Work to be completed — Check every line of the data below for the word "accomplish". Copy the ones that have it.

(Pixel coordinate grounding data)
....................

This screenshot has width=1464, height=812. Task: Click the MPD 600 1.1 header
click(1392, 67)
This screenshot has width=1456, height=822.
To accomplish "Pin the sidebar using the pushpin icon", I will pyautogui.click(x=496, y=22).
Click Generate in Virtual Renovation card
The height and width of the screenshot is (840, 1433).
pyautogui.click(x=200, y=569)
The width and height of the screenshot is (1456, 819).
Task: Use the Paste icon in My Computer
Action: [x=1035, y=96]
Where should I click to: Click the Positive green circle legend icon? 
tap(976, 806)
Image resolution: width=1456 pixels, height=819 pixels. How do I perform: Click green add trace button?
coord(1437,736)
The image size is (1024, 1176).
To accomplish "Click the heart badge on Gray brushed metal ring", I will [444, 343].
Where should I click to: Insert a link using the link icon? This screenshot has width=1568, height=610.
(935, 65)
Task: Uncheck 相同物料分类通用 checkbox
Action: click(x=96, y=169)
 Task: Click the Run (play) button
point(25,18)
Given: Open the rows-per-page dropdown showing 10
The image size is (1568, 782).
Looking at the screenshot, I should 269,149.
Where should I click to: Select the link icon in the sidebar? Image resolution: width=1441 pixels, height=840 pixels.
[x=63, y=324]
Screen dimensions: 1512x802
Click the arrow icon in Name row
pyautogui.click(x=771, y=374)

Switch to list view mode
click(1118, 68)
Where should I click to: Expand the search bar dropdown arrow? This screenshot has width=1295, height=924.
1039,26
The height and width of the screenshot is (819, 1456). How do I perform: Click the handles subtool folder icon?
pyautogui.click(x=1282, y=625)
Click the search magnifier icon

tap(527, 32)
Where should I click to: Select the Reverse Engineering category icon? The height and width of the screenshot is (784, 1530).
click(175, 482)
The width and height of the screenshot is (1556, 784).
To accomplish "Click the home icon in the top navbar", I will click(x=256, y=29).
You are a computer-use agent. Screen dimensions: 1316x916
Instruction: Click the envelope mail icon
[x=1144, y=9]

....................

The answer —
To accomplish "Pin the sidebar using the pushpin icon", I will pyautogui.click(x=496, y=22).
To accomplish "Click the heart badge on Gray brushed metal ring", I will [444, 343].
To accomplish "Click the home icon in the top navbar", I will click(x=256, y=29).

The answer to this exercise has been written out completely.